Retyping the entries exactly is all that is required.

*** DATASET EXTRACT ***

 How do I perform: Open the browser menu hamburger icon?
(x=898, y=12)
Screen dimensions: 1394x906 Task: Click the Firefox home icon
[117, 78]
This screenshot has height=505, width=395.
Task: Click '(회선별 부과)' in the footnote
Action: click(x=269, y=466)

*** End of DATASET EXTRACT ***

## ANSWER TO THIS PROBLEM
 How do I perform: Open the browser menu hamburger icon?
(x=898, y=12)
Screen dimensions: 1394x906 Task: Click the Firefox home icon
[117, 78]
This screenshot has height=505, width=395.
Task: Click '(회선별 부과)' in the footnote
Action: click(x=269, y=466)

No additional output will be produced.